Terror is a funny thing. Some people would say that terror is not funny at all, and that it’s—well, terrifying. And they would be right. But hear me out. I believe that if we examine the term closely, we have a greater chance of seeing it for what it is, and not letting it… terrify us.

If you look closely at the word ‘terror’, you will see that, by definition, it is fear: a heightened and intense fear.

According to my 1971 Oxford English Dictionary (the old-fashioned, paper edition),

Terror is:

“1. The state of being terrified, or greatly frightened; intense fear, fright, or dread.”…

2. The action or quality of causing dread; terrific quality, terribleness; also, concr. a thing or person that excites terror; something terrifying.

3. King of terrors, Death personified [biblical references]. …

4. Reign of terror, a state of things in which the general community live in dread of death or outrage; esp. in French Hist. the period of the First Revolution from about March 1793 to July 1794, also called the Terror, the Red Terror, when the ruling faction remorselessly shed the blood of persons of both sexes and of all ages and conditions whom they regarded as obnoxious.
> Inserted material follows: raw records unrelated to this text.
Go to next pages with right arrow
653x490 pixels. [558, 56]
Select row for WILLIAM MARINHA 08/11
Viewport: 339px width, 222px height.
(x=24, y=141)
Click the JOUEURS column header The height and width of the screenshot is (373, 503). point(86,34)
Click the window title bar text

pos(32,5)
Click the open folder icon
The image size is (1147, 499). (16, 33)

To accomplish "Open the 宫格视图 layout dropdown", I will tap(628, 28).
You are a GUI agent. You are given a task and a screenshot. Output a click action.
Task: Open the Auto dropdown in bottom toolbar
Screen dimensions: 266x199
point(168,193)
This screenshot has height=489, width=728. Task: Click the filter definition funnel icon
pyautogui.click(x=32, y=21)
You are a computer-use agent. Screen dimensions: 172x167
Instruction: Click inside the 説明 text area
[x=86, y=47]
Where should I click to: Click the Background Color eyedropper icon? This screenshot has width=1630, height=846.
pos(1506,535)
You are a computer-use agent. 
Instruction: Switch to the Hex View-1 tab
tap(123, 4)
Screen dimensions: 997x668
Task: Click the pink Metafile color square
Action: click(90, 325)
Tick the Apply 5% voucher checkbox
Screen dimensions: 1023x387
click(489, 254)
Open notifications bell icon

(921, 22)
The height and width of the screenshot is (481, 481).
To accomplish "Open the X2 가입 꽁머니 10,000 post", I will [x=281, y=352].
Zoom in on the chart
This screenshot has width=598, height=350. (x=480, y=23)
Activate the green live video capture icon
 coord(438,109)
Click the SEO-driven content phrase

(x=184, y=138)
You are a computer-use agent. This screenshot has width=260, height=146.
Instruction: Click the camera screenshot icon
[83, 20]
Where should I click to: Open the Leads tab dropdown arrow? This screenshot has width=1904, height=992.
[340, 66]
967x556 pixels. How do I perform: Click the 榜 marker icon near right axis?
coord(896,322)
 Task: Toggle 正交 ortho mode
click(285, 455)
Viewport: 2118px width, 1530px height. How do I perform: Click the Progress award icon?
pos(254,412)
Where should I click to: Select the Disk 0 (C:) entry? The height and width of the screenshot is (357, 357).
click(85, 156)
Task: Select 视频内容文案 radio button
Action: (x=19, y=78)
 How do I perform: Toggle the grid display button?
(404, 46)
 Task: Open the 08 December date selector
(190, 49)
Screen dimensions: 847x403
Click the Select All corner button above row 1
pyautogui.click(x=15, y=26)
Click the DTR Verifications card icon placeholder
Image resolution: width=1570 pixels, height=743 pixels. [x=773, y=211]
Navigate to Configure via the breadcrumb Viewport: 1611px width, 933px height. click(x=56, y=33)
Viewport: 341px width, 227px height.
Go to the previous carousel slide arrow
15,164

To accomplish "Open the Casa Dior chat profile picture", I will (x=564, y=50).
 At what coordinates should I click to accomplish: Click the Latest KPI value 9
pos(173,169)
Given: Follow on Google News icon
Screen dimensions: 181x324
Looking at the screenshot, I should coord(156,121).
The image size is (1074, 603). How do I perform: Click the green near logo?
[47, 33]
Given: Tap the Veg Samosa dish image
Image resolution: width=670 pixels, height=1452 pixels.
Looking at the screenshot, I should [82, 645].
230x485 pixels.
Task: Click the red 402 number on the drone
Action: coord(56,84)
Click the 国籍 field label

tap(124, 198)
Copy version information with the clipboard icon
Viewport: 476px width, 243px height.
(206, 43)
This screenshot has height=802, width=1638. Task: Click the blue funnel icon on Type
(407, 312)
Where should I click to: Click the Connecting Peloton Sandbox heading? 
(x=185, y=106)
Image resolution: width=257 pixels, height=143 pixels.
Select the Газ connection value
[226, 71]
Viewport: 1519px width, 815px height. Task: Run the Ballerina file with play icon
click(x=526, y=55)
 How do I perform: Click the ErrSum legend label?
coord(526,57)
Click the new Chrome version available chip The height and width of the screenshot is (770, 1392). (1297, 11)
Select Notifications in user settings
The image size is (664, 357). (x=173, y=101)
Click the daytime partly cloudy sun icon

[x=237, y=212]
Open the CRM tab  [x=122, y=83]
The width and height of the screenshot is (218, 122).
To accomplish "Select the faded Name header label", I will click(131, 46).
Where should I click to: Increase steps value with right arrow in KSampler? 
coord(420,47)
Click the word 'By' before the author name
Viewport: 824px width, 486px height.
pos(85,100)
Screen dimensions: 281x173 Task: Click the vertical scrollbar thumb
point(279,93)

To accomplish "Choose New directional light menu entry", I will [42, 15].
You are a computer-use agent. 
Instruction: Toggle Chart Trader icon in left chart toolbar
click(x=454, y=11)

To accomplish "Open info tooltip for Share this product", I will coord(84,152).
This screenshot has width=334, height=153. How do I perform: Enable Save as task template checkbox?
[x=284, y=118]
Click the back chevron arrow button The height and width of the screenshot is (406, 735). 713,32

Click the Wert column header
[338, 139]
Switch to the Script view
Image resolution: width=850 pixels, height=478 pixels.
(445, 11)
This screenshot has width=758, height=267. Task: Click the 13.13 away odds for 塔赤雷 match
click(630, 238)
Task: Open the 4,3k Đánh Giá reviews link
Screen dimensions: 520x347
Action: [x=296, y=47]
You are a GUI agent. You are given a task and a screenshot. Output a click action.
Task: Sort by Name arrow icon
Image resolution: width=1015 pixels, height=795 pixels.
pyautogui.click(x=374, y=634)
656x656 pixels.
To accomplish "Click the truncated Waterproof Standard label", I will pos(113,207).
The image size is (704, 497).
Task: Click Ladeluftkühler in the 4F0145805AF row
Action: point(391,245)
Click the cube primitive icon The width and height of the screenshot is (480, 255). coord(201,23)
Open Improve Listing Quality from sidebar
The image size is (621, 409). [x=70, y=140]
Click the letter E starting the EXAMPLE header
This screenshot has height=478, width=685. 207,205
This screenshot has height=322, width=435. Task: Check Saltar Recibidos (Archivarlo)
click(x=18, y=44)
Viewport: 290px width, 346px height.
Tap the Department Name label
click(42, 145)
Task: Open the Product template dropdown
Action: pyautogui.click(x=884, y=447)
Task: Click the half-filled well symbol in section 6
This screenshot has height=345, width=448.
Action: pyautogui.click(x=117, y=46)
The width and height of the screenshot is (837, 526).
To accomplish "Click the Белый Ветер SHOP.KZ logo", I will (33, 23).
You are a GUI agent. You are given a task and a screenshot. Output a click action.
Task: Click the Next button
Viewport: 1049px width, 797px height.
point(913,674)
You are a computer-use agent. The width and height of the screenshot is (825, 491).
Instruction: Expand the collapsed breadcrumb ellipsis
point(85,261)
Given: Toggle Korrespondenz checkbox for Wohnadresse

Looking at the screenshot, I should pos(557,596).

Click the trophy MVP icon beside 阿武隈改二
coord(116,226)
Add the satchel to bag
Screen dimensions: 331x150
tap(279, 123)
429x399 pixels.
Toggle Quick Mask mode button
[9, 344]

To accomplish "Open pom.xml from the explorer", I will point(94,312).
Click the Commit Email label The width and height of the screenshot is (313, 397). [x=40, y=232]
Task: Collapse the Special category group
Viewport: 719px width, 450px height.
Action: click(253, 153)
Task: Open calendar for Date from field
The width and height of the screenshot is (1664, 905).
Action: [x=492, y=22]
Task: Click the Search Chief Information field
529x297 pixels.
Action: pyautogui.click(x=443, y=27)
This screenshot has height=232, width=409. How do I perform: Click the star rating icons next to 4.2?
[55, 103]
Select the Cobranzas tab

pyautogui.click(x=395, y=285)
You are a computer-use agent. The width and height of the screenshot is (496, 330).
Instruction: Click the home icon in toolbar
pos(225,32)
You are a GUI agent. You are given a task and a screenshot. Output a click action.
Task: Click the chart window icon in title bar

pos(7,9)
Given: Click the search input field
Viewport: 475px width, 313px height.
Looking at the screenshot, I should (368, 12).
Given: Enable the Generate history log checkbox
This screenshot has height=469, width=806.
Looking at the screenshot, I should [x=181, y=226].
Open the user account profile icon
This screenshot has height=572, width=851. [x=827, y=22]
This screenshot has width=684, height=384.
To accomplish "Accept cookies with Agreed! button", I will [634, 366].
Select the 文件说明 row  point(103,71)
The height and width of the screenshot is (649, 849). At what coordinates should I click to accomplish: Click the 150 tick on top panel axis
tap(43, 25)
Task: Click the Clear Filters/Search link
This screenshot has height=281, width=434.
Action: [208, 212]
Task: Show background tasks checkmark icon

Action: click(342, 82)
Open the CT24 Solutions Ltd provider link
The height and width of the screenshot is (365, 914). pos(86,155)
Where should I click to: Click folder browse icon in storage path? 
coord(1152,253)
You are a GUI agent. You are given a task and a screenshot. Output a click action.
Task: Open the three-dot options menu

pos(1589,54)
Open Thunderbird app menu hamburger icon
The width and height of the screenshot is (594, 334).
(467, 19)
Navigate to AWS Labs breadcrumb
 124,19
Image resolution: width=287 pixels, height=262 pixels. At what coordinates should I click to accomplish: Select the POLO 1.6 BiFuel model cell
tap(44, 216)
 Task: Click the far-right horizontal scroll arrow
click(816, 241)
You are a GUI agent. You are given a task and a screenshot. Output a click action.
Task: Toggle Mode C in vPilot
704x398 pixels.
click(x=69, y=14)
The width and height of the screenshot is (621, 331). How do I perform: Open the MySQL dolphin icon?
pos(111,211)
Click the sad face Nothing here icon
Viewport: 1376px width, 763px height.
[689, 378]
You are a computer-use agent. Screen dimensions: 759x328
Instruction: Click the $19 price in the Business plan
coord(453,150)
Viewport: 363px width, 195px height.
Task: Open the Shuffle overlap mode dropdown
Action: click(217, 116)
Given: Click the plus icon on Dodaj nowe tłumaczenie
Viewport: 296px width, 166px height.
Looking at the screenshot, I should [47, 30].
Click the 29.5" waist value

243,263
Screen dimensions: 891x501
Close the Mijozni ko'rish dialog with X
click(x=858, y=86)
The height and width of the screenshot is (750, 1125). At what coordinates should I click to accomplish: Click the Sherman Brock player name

Hence also White Terror, applied to the counter-revolution that followed the Red Terror, and to other periods of remorseless repression in other countries. …”

Terror, then, is a heightened, distilled fear that makes people go crazy and do crazy things. The Red Terror in France spawned the retaliatory White Terror, both of which caused people to live in fear and dread, and to commit acts of violencehate crimes—upon one another.

Terror is a great motivator; it is very compelling. A state of heightened emotion, it incites the same emotion in others, either to rally with the terrorists or against them, but in equal measure of passion, not of reason. No one is thinking calmly or rationally; adrenaline and the worst of our primal instincts take over.

I don’t think it can be argued that the ends, or acts, committed while in this heightened emotional state, this state of terror, can be viewed as reasonable or justified, or grounded in any kind of rational or humanitarian thought (for you have to understand that the perpetrators of violent, terrible acts are as terrified as are their victims).

“Terrorism” is defined in the same dictionary as:

“1. Government by intimidation as directed and carried out by the party in France during the Revolution of 1789-94; the system of the ‘Terror’ (1793-4) …

2. gen. A policy intended to strike with terror those against whom it is adopted; the employment of methods of intimidation; the fact of terrorizing or condition of being terrorized. …”

“Terrorist” is defined as follows:

“1. As a political term: a. applied to the Jacobins and their agents and partisans in the French Revolution, esp. to those connected with the Revolutionary tribunals during the ‘Reign of Terror’.

b. Any one who attempts to further his views by a system of coercive intimidation; spec. applied to one of the extreme revolutionary societies in Russia.

2. Dyslogistically: One who entertains, professes, or tries to awaken or spread a feeling of terror or alarm; an alarmist, a scaremonger.


Terror is a dangerous thing. Once you get caught up in it, it is hard to pull away. Like jealousy, hate, and lust, it is a strong emotion with a great capacity to absorb and entangle people. The best thing you can do is to maintain a calm, balanced, and rational outlook, and not to get caught up in the heat of the moment.

It is always a good idea to look calmly at the emotions, from within or without, that occupy our attention and vie for control over our lives.

It is also a good idea to go back to the source of terms we use every day, and re-examine their roots, their meanings and their connotations, in full.

How do you define “terrorism”? Has the definition changed over the years?

Source Cited:
The Compact Edition of the Oxford English Dictionary. Vol. 1. Oxford UP, 1971. Print. 2 vols.